AMSTERDAM — The sale of News Corp.’s Fox 8 to SBS Broadcasting essentially changed the dynamics of the Dutch TV market, creating for the first time distinct camps of channels — six commercial and three state-controlled.
All, however, are competing heavily with one another for scarce ad coin.
The commercial camps are repped by SBS and Holland Media Group (HMG).

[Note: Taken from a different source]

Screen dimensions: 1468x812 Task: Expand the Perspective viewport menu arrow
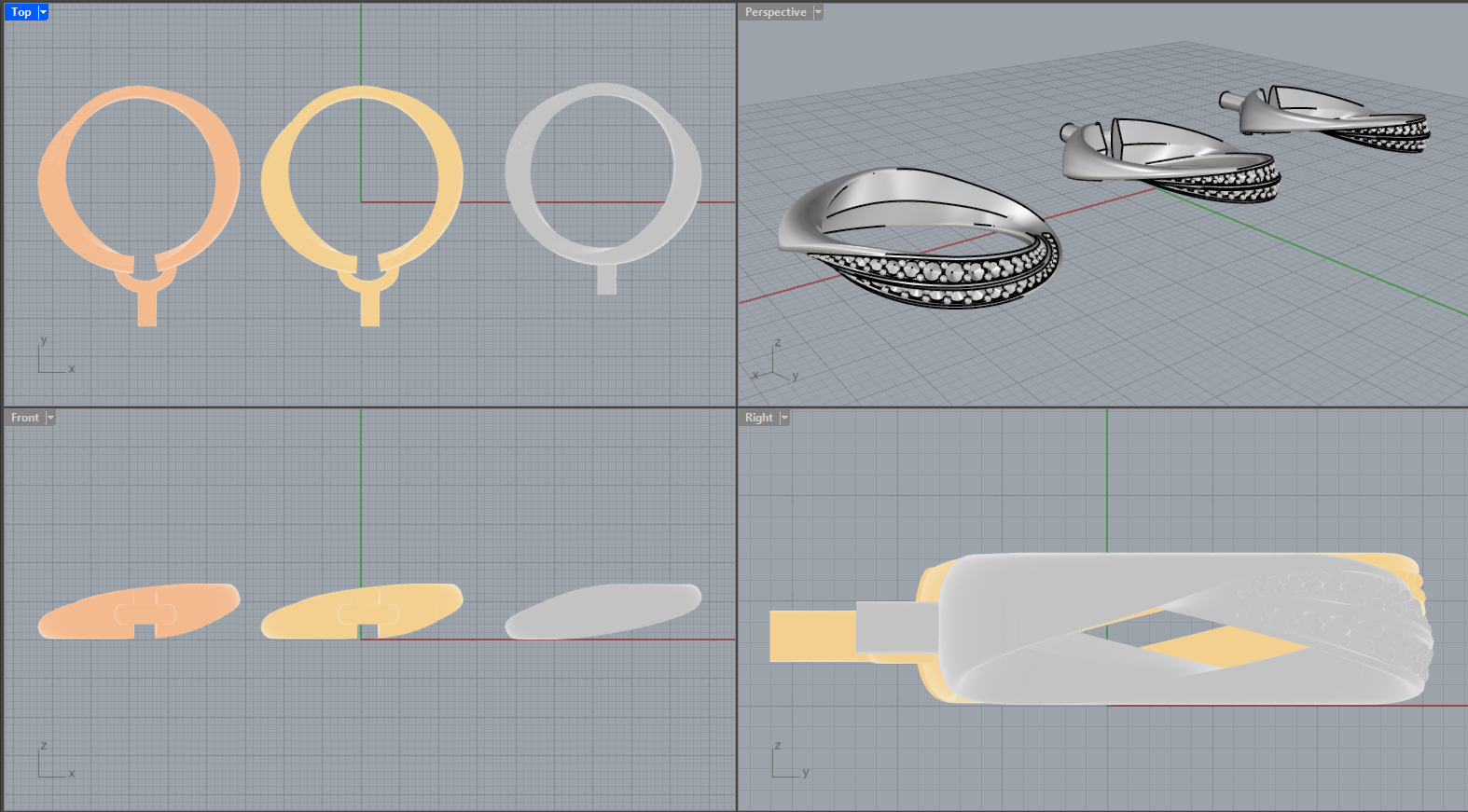818,12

Fox 8, renamed V8, relaunched as a youth-oriented channel with a male skew, and joined SBS’ two other broad entertainment channels, Net 5 and SBS6.

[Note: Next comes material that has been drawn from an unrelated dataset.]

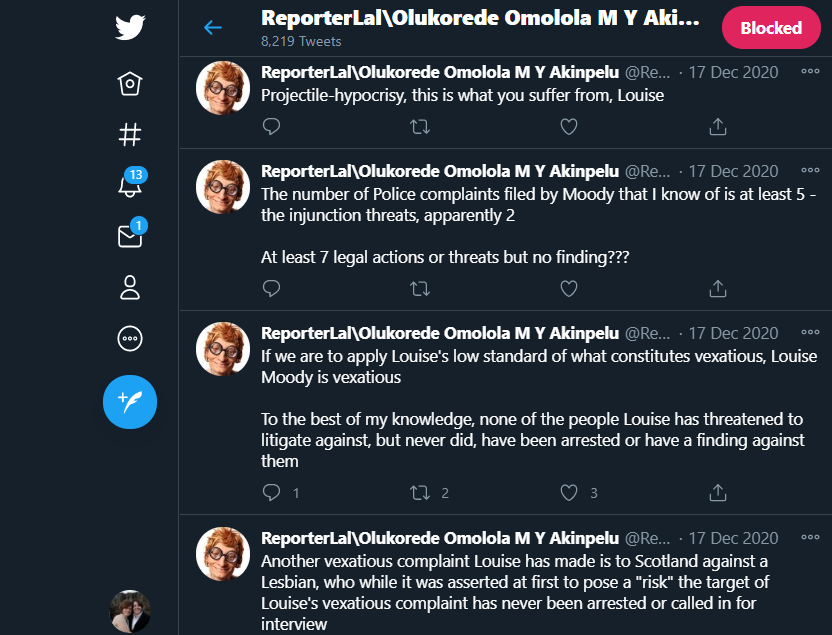This screenshot has width=832, height=635.
Task: Retweet the Police complaints tweet
Action: tap(421, 289)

Those three channels compete with HMG’s three, RTL 4, RTL 5 and Veronica, whose targets range from yuppie/Gen-X to family to entertainment/movie profiles.
All of these channels come up against a reformed and heavily competitive group of pubcaster channels that has managed to maintain a close to 40% aud share and hold its own on the advertising front, despite stricter regulations.

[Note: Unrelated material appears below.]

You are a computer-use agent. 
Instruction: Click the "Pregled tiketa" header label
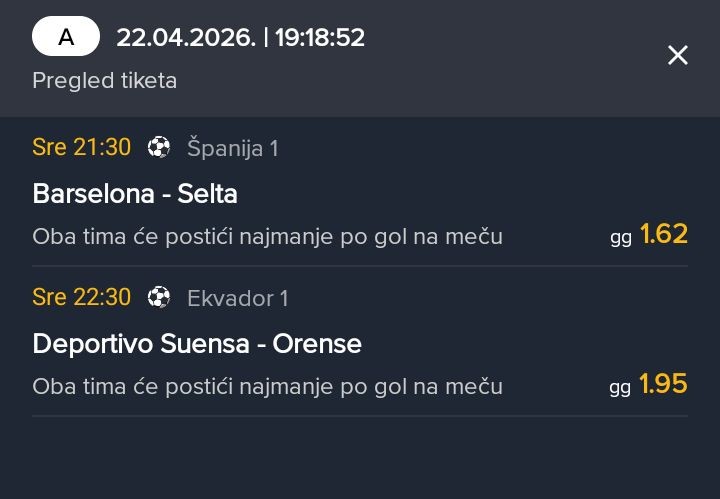pos(104,80)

“We have had to acquire an understanding of what branding and profiling means,” says Karel van Doodewaerd, chairman of TROS, explaining the more aggressive commercial stance of the public broadcasters.
TROS is in fact the most commercial of the state broadcasters that present program blocks on the three state channels.
The new dynamics, notes HMG chairman Dick van der Graaf, “have given us a market in which we are going to have to work much harder to capture viewer loyalty.”